Background technology
In oil extraction process, the annual associated gas stock number of China is extremely huge, and in oil extraction process, associated gas is difficult to control relatively, and the associated gas of more than 70% is drained burning or slatterns, and causes the serious wasting of resources and environmental pollution.State Council's clear stipulaties in 12 energy-saving and emission-reduction planning will realize the recycling of oil gas association well rock gas, therefore, the natural gas source that effective recovery is limited, extinguishes oil field torch as early as possible, and reducing gas discharging is the Important Action advancing oil field energy saving emission reduction work.

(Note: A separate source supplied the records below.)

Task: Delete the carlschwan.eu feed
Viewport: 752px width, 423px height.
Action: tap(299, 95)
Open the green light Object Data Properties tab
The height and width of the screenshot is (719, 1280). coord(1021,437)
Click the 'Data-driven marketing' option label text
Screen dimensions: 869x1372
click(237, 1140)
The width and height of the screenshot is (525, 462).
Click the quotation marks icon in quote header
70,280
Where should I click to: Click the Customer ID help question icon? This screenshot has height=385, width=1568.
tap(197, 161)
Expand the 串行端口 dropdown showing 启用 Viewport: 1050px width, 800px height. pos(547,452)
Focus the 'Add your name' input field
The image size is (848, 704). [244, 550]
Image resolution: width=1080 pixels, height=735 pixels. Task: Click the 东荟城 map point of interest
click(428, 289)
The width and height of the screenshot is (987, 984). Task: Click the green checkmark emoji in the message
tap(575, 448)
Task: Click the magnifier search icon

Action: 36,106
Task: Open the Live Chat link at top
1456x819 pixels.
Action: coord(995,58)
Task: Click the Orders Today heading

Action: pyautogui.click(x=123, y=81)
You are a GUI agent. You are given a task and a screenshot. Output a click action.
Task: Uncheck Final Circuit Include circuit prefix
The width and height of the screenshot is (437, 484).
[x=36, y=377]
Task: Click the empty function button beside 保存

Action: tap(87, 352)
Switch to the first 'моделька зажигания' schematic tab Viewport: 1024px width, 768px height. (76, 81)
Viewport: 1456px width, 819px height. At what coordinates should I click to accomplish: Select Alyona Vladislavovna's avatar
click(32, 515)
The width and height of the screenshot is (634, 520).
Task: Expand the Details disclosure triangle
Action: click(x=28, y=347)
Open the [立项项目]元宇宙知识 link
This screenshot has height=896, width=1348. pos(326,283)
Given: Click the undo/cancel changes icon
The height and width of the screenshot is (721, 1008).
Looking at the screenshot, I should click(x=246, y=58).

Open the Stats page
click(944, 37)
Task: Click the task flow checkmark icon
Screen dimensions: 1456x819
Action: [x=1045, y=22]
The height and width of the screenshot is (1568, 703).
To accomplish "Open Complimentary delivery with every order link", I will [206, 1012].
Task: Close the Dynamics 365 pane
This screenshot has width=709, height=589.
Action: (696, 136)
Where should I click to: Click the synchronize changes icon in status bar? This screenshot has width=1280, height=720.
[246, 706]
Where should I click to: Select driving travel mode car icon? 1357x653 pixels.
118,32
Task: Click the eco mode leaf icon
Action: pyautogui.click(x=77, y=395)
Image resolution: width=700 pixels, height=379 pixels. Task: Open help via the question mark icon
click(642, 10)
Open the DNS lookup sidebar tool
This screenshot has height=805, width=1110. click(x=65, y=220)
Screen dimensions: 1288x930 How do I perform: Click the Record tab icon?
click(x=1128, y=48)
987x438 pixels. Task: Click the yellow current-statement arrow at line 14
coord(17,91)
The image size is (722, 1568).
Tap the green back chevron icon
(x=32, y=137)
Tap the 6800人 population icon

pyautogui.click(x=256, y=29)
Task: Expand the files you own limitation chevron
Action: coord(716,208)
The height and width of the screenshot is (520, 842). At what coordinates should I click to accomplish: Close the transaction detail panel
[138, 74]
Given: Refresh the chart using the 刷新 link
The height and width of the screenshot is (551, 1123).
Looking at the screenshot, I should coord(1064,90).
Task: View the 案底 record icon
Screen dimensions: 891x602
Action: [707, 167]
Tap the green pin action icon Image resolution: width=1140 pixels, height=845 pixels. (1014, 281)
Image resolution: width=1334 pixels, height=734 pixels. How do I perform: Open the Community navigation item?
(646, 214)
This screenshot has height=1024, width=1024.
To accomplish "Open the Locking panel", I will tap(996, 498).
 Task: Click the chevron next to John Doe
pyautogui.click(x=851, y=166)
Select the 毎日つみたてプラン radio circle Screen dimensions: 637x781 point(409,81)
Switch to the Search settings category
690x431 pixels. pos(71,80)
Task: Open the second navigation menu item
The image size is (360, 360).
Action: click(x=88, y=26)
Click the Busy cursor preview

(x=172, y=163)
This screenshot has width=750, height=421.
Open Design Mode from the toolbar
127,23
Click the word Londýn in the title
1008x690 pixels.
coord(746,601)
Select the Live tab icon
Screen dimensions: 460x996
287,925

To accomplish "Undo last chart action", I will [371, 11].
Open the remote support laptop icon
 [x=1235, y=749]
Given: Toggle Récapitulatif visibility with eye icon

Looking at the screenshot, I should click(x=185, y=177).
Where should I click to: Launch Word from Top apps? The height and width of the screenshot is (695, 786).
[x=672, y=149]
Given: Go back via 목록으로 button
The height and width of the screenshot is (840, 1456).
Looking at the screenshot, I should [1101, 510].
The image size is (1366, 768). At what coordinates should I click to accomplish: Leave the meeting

In recent years, oil and gas multiphase flow technology starts to be promoted the use of by each elephant gradually, and multiphase pump is then the key equipment of whole oil-gas two-phase flow conveying, and its transportation performance directly affects mixed defeated effect and the stability of follow-up pipeline and equipment.Retaining valve is as main flow passage components simultaneously, not only plays a part conducting and blocks medium, also has and regulates the function such as pressure, prevention medium back flow.
Current Domestic has been carried out some and has been detected and scientific research in heterogeneous supercharging technology and exploration about polyphasic flow, but due to the complicacy of polyphasic flow and diversity, oil-gas mixed delivery pump, valve base plinth Test And Research Work are not solved well.For a long time, mostly the design of oil-gas mixed delivery pump is under declared working condition, be referred from liquid phase pump and carry out with test, and the research of oil gas two-phase valve is few especially.And in practical work process, oil-gas mixed delivery pump, valve are all subject to void fraction, flow, the isoparametric impact of suction discharge pressure, and when especially void fraction is more than 50%, the performance study of mixing pump, valve is urgently to be resolved hurrily especially.Therefore, be necessary to design a kind of test unit that can realize oil-gas mixed delivery pump under variable working condition, valve performance test.
Summary of the invention
In order to solve the problem, the utility model provides a kind of oil and gas multiphase flow pump valve comprehensive test system of performance test research realizing multi-state oil-gas mixed delivery pump, valve.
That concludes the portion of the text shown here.